▸ **指示 1**
北朝鮮の「嘆願」についての文章を読み、次の問いに答えてください。
(a) 平壌市党は、配属先が決まらない人が増えている状態をどこに報告したか。
(b) 中央党は、観光産業が活性化されるまで、どのリストに多く登録するよう指示したか。
(c) 「嘆願」で志願する先の職場として、文章が例に挙げているのはどこか。
▸ **指示 2**
北朝鮮の観光人材と「嘆願」についての文章を、最後の行の後から書き進めてください。

▸ **文書の抜粋**
--- --- ---

人材はコロナ禍の下でも育成が続いたが、観光業界に配属させても仕事は全くなく、配属先が決まらず待機状態にいる人も増加。そんな状態を朝鮮労働党平壌市委員会(平壌市党)は問題視し、朝鮮労働党中央委員会(中央党)に報告した。
中央党は、「現状に合わない配属は意味がない、観光産業が活性化されるまでは嘆願進出者のリストに多く登録して、幹部事業(幹部人事)の方向そのものを転換せよ」との指示を下した。職場には配属されたものの、仕事がない人も含めて、嘆願させるように指示した。
「嘆願」とは、誰も行きたがらない農村や炭鉱など危険、キツい、汚いの3Kの職場に、「頼むから行かせて欲しい」と志願することだが、そんなところに自らの意志で行こうとする若者はほぼ皆無だ。実際は、各地域ごとにノルマが割り当てられ、「嘆願者を何人送り出せ」と半強制的に派遣するものだ。
(参考資料:北朝鮮の若者たちを憂鬱にする「嘆願」という名のタダ働き)

--- --- ---

データセットの抜粋
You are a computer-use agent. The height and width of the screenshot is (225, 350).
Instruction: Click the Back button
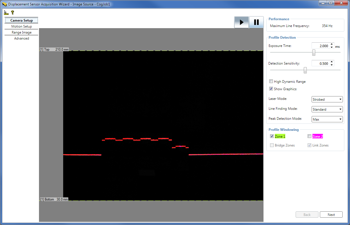[x=307, y=214]
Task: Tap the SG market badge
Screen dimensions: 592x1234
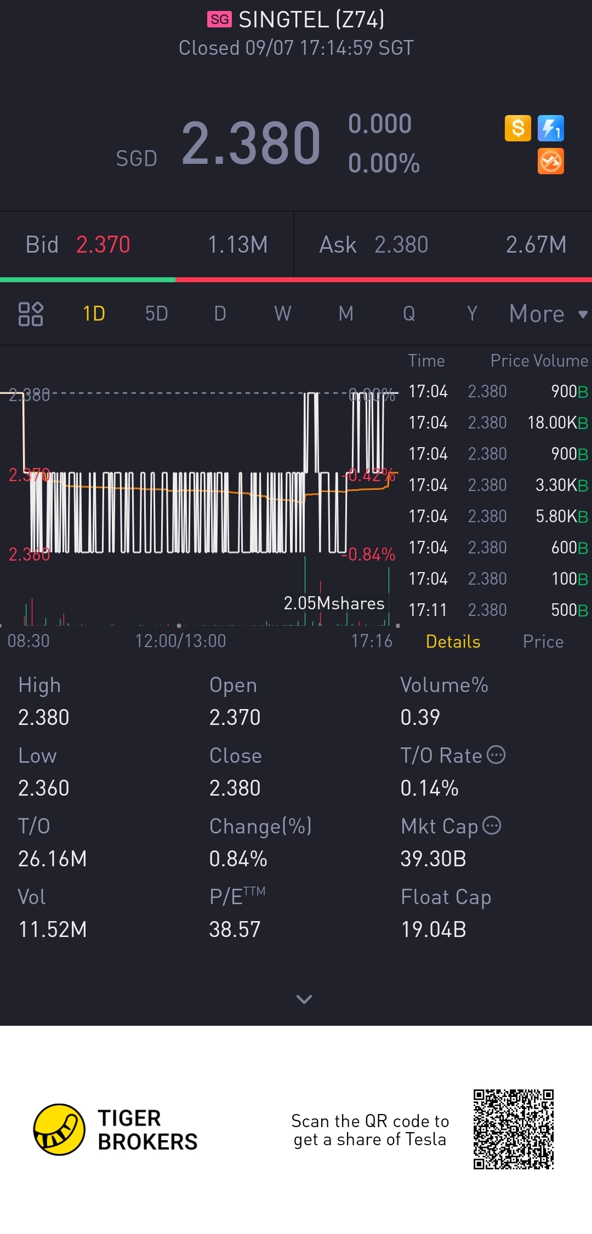Action: (x=219, y=20)
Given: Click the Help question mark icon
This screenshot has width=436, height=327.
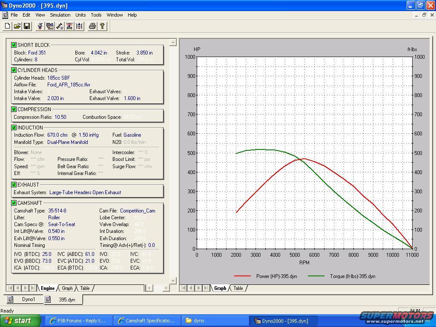Looking at the screenshot, I should pyautogui.click(x=102, y=26).
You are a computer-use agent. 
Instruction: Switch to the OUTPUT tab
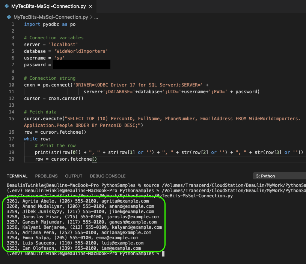[74, 176]
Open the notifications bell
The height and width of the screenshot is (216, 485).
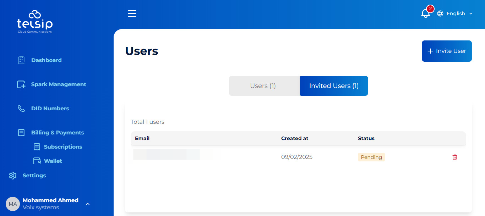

--- --- ---

▸ **正解 1**
(a) 朝鮮労働党中央委員会(中央党)
(b) 嘆願進出者のリスト
(c) 農村や炭鉱など、危険、キツい、汚いの3Kの職場

▸ **正解 2**
ただし、経歴を積んだ社員は対象から除外し、新入社員だけを選んでいる。もし行かないなどと言い出しても、非党的行為だと指摘して、絶対に妥協してはならないとも指示している。
中央党は、「観光部門の後備隊の精神力と思想性を検証するにも、革命的気質を育てるためにも良い機会だ」などと、野良仕事をしてこそ、後々立派なイルクン(幹部)になれると精神論を説いているが、観光業に従事するためにがんばって勉強してきたのに、炭鉱や農村に行かされてはたまったものではない。華々しい舞台を期待していたのに、山中の寒村で一生貧困と闘うはめになるかもしれない。